Comment 3 Rainer Jung 2006-03-17 20:21:01 UTC
Hi Jorge, Hi Mladen, are you sure, that the stack is from the right thread? If so, man page of Solaris 9 says localtime is not MT safe: The return values for ctime(), localtime(), and gmtime() point to static data whose content is overwritten by each call. ... The asctime(), ctime(), gmtime(), and localtime() functions are unsafe in multithread applications.

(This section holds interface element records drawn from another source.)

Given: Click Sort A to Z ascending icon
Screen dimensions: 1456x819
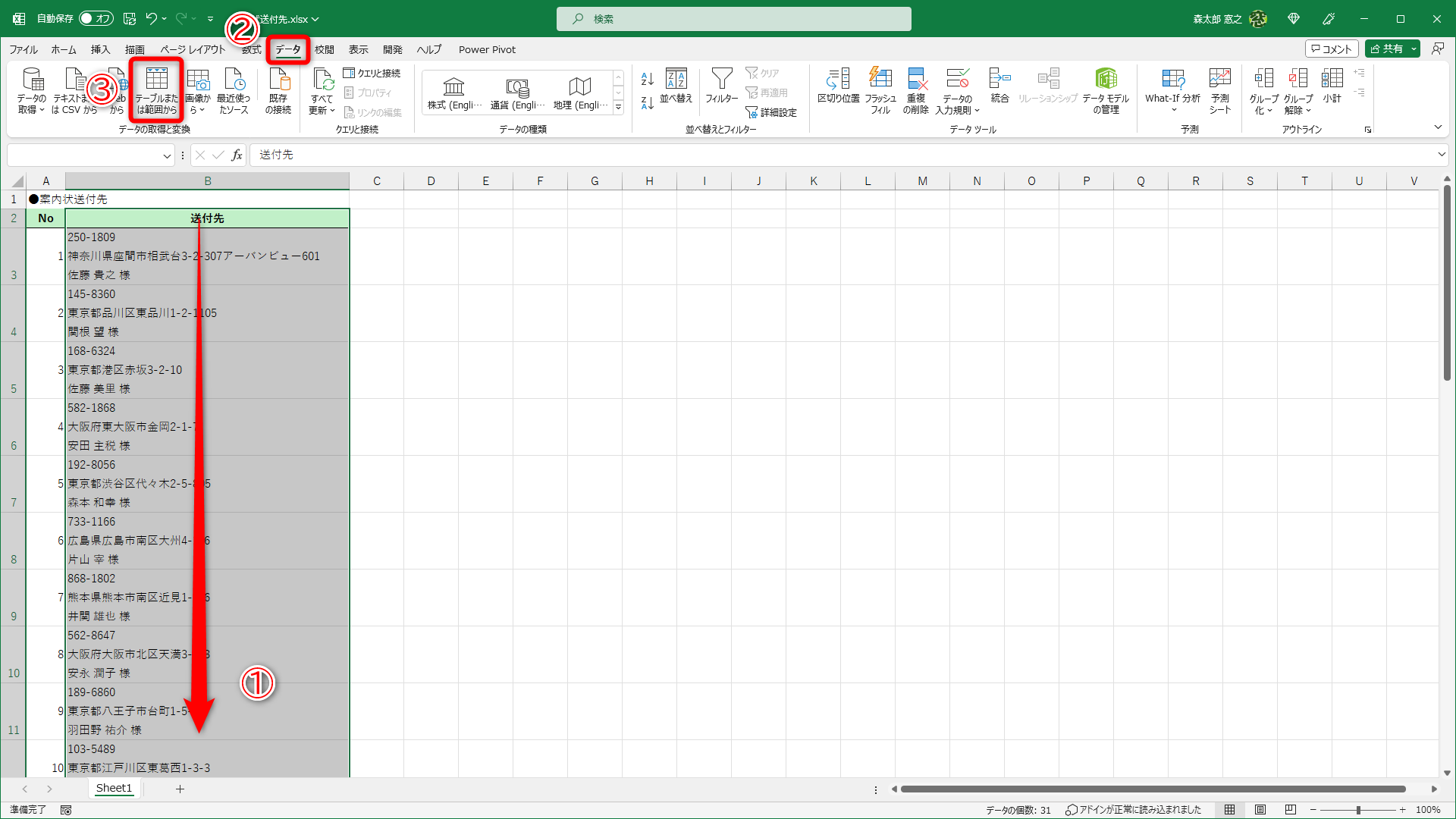Looking at the screenshot, I should coord(647,79).
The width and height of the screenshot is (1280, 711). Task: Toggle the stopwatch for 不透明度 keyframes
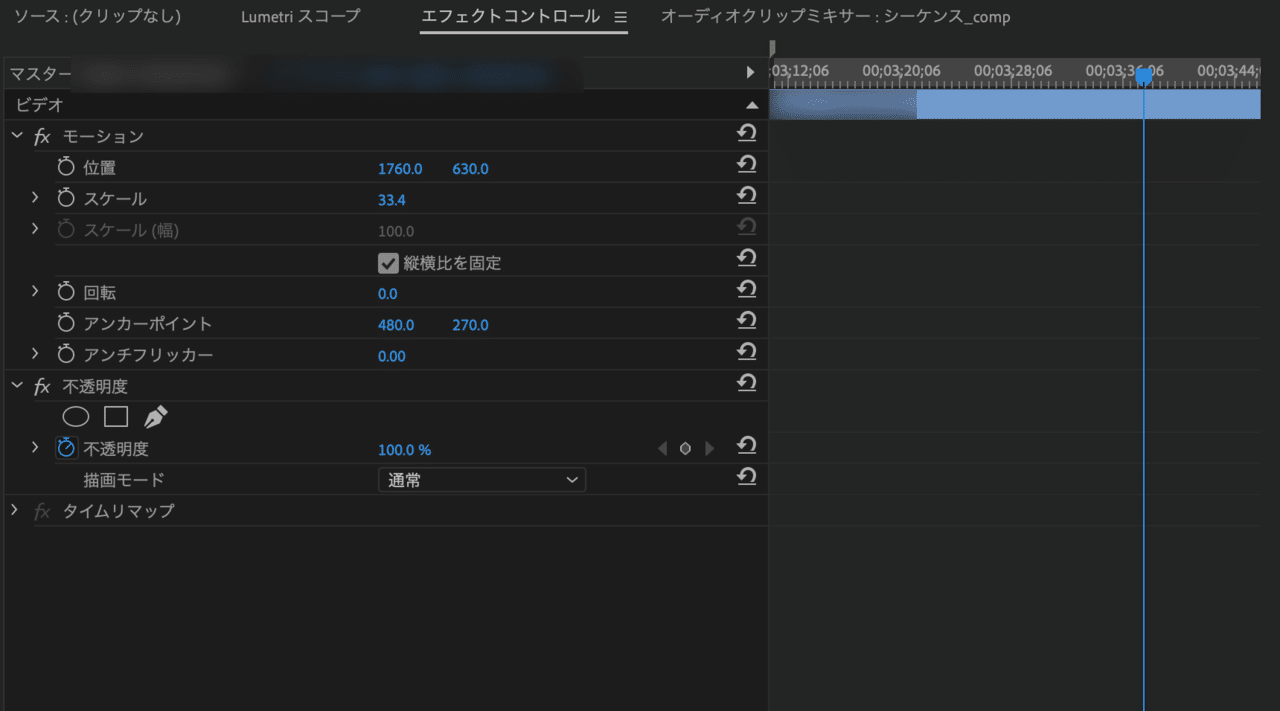coord(65,447)
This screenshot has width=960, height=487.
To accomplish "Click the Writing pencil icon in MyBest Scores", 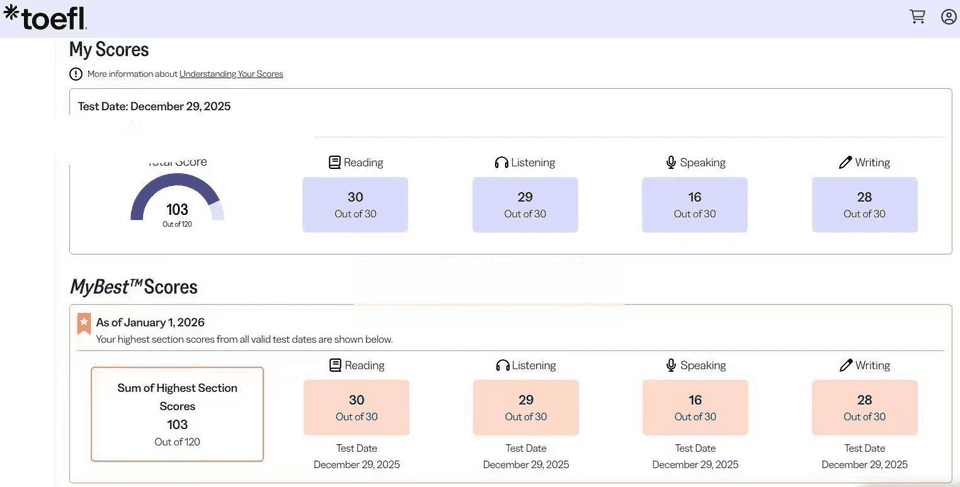I will click(x=845, y=365).
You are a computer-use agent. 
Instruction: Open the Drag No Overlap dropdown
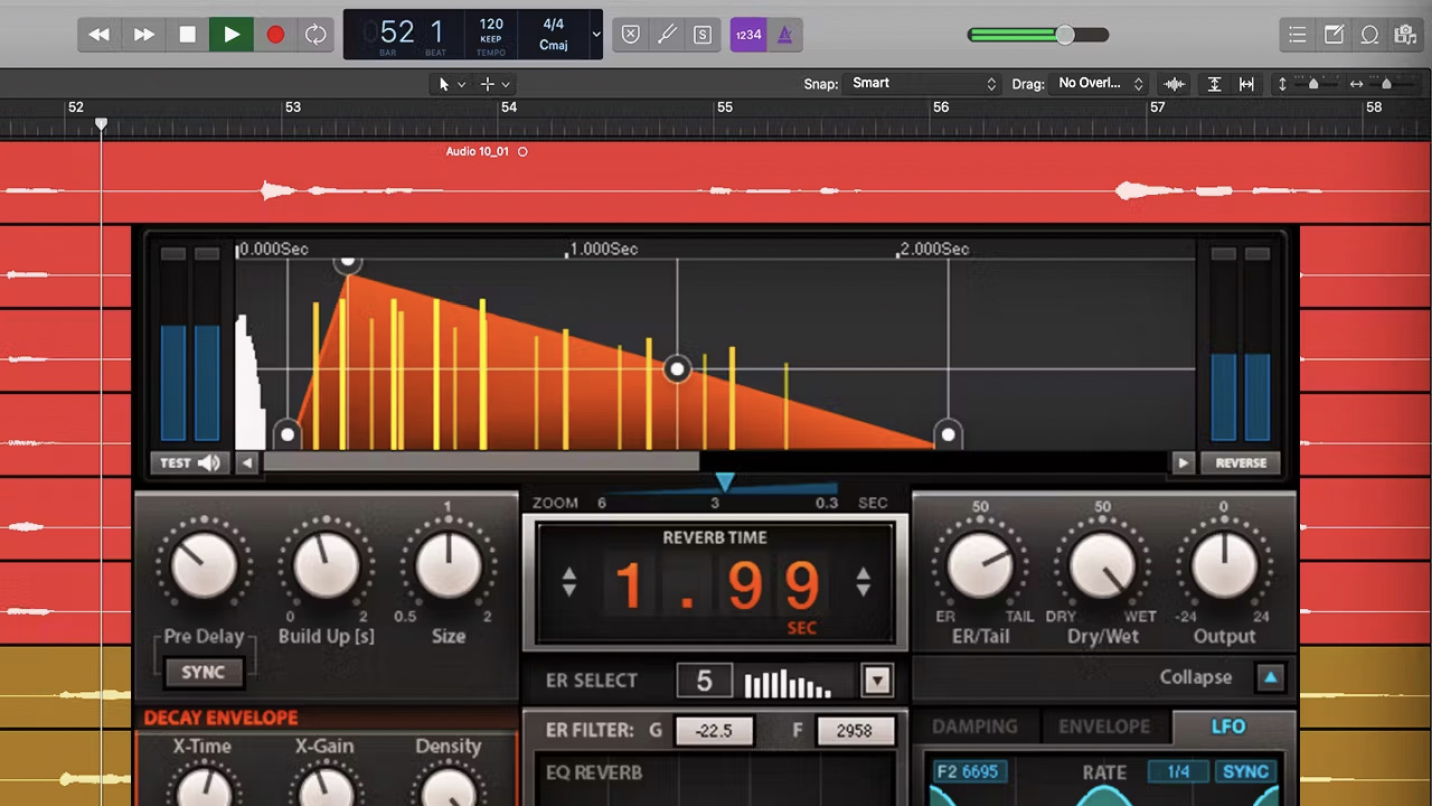click(1099, 84)
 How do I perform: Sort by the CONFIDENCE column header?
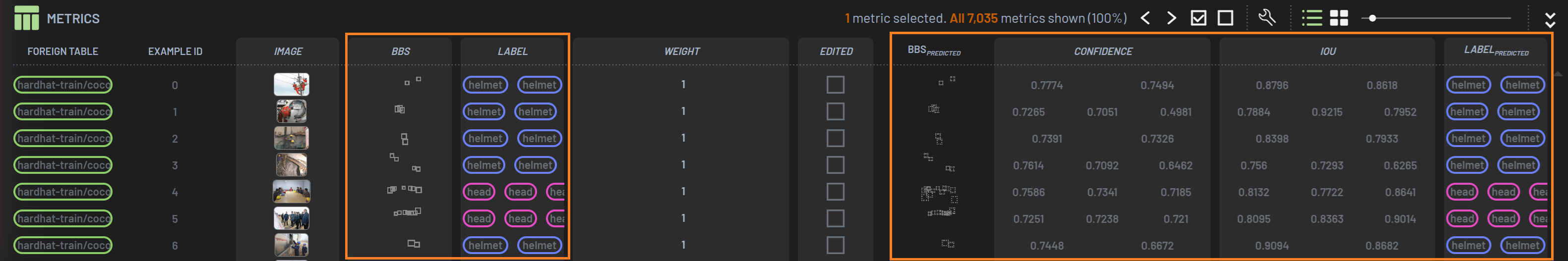(1102, 52)
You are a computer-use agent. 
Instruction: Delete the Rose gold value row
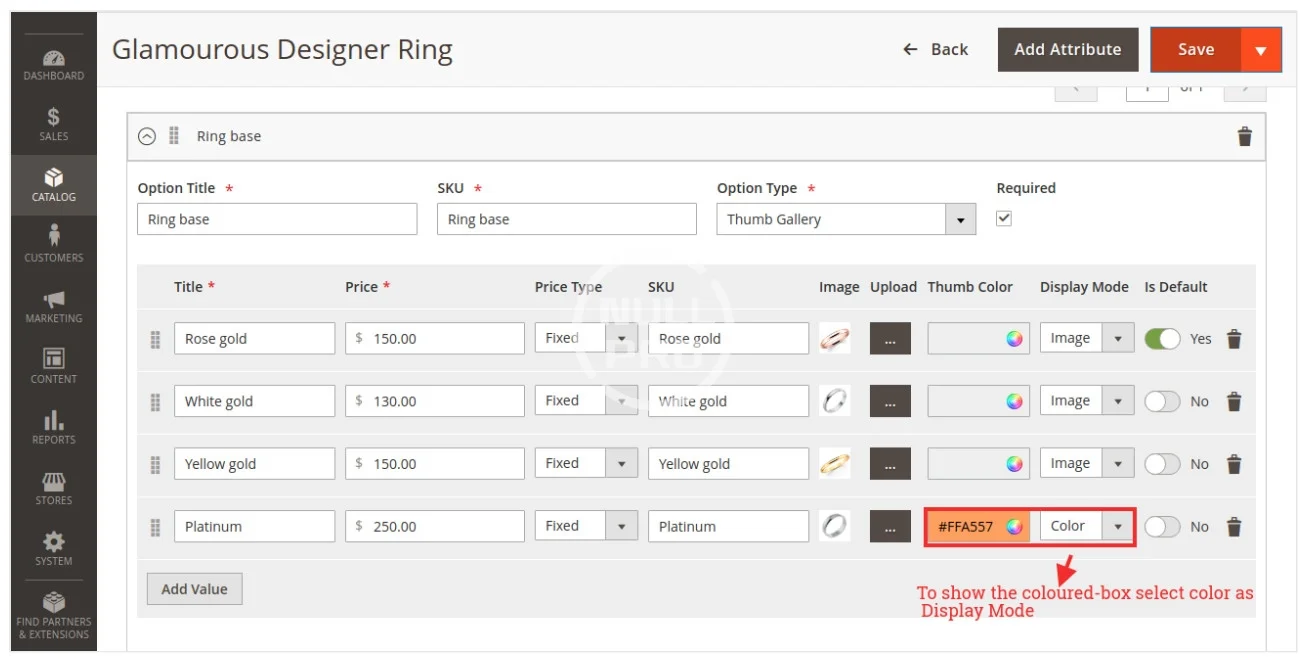[x=1234, y=339]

The asctime_r() and gmtime_r() functions are MT-Safe. The ctime_r(), localtime_r(), and tzset() functions are MT-Safe in mul- tithread applications, as long as no user-defined function directly modifies one of the following variables: timezone, altzone, daylight, and tzname. These four variables are not MT-Safe to access. They are modified by the tzset() function in an MT-Safe manner. The mktime(), localtime_r(), and ctime_r() functions call tzset().
Comment 4 Rainer Jung 2008-01-03 05:32:00 UTC
We switch to a thread safe variant of localtime() in version 1.2.27. I still doubt, that this was the cause.